Home Community Researchers from the University of Washington and Google have Developed Distilling Step-by-Step Technology to Train a Dedicated Small Machine Learning Model with Less Data

Researchers from the University of Washington and Google have Developed Distilling Step-by-Step Technology to Train a Dedicated Small Machine Learning Model with Less Data

0
Researchers from the University of Washington and Google have Developed Distilling Step-by-Step Technology to Train a Dedicated Small Machine Learning Model with Less Data

In recent times, large language models (LLMs) have revolutionized the sphere of natural language processing, enabling unprecedented zero-shot and few-shot learning capabilities. Nevertheless, their deployment in real-world applications has been hindered by their immense computational demands. A single 175 billion parameter LLM necessitates a staggering 350GB of GPU memory and specialized infrastructure. With today’s state-of-the-art models boasting over 500 billion parameters, these requirements render LLMs inaccessible to many research teams, particularly those with low-latency performance needs.

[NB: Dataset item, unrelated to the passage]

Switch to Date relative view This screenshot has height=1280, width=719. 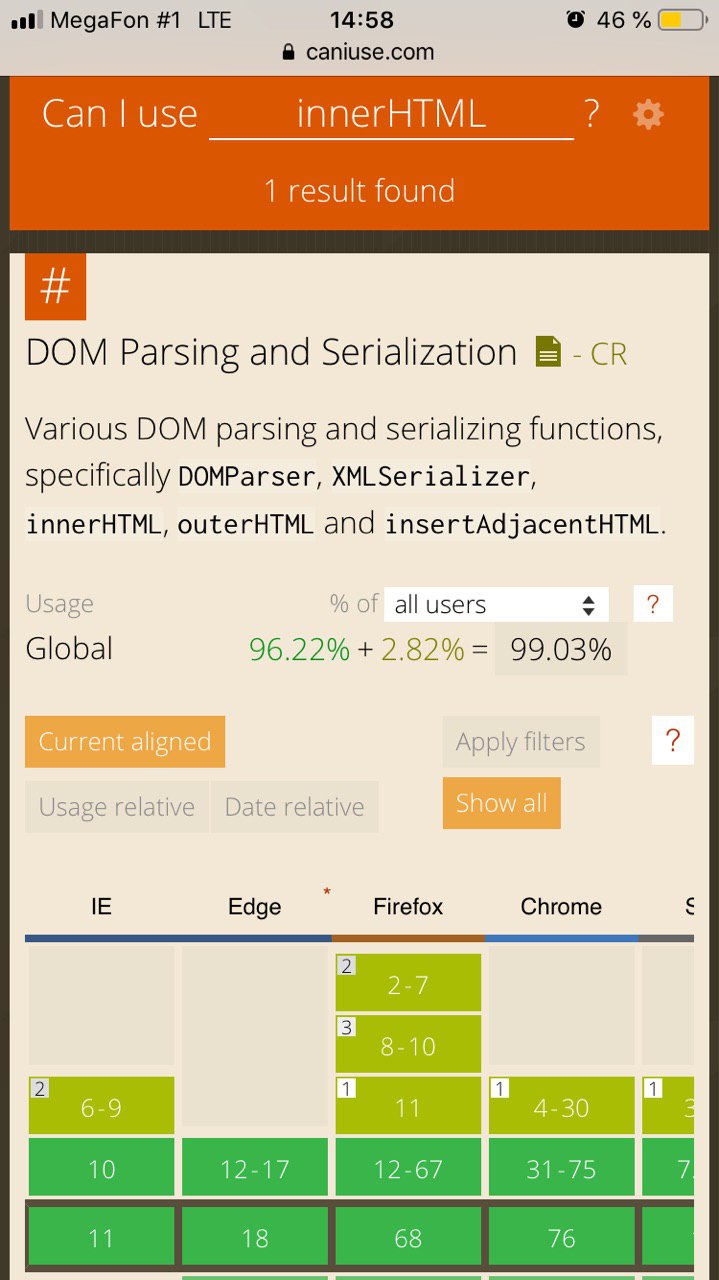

To handle this deployment challenge, researchers have turned to smaller specialized models, trained through either fine-tuning or distillation. High quality-tuning, while effective, relies on costly and time-consuming human-generated labels. Distillation, then again, demands copious amounts of unlabeled data, which will be difficult to acquire.

In a groundbreaking study by a research team from Google and the University of Washington presented at ACL2023, the authors introduced “Distilling Step-by-Step,” a novel mechanism designed to mitigate the trade-off between model size and the price of knowledge collection. This modern approach hinges on extracting informative natural language rationales, or intermediate reasoning steps, from LLMs. These rationales function additional, richer supervision in training smaller task-specific models alongside standard task labels.

The researchers outline a two-stage process for implementing Distilling Step-by-Step. First, they employ CoT prompting to extract rationales from an LLM, enabling the model to generate rationales for unseen inputs. Subsequently, these rationales are integrated into the training of small models using a multi-task learning framework, with task prefixes guiding the model’s differentiation between label prediction and rationale generation.

In a series of experiments, a 540B parameter LLM was utilized, together with T5 models for task-specific downstream tasks. Distilling Step-by-Step exhibited remarkable performance gains with significantly reduced data requirements. For example, on the e-SNLI dataset, the tactic outperformed standard fine-tuning with just 12.5% of the complete dataset. Similar reductions in dataset size were observed across various NLP tasks, including ANLI, CQA, and SVAMP.

Moreover, Distilling Step-by-Step achieved superior performance using considerably smaller model sizes in comparison with few-shot CoT-prompted LLMs. For example, on the e-SNLI dataset, a 220M T5 model surpassed the performance of a 540B PaLM. On ANLI, a 770M T5 model outperformed a 540B PaLM by over 700 times, demonstrating the immense potential for efficiency gains.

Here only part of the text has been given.